**INFORMATION SUPPLIED**
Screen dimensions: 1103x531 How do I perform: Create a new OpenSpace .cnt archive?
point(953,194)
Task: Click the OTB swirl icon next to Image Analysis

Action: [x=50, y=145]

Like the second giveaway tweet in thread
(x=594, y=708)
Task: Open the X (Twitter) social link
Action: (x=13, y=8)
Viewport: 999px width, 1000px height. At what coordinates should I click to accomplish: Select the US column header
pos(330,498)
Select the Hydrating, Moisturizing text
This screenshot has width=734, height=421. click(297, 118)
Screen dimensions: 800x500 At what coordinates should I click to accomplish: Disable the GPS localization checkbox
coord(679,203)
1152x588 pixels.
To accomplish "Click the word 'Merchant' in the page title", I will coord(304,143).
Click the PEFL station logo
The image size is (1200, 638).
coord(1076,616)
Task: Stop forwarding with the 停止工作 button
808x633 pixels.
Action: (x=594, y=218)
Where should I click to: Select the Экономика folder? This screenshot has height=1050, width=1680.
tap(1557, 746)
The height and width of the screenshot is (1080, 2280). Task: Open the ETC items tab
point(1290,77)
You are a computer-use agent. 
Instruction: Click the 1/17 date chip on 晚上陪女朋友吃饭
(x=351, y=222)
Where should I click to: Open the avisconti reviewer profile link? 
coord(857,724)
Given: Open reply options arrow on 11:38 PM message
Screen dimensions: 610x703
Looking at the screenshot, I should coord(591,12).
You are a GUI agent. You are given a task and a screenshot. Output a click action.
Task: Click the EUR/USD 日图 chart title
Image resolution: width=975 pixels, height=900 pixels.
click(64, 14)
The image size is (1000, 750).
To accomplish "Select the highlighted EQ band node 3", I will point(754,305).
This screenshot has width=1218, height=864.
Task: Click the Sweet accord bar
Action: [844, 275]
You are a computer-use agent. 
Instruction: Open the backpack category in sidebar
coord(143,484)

**PROMPT**
Return only the number of lines in the data that hold the string "title".

**OUTPUT BELOW**
2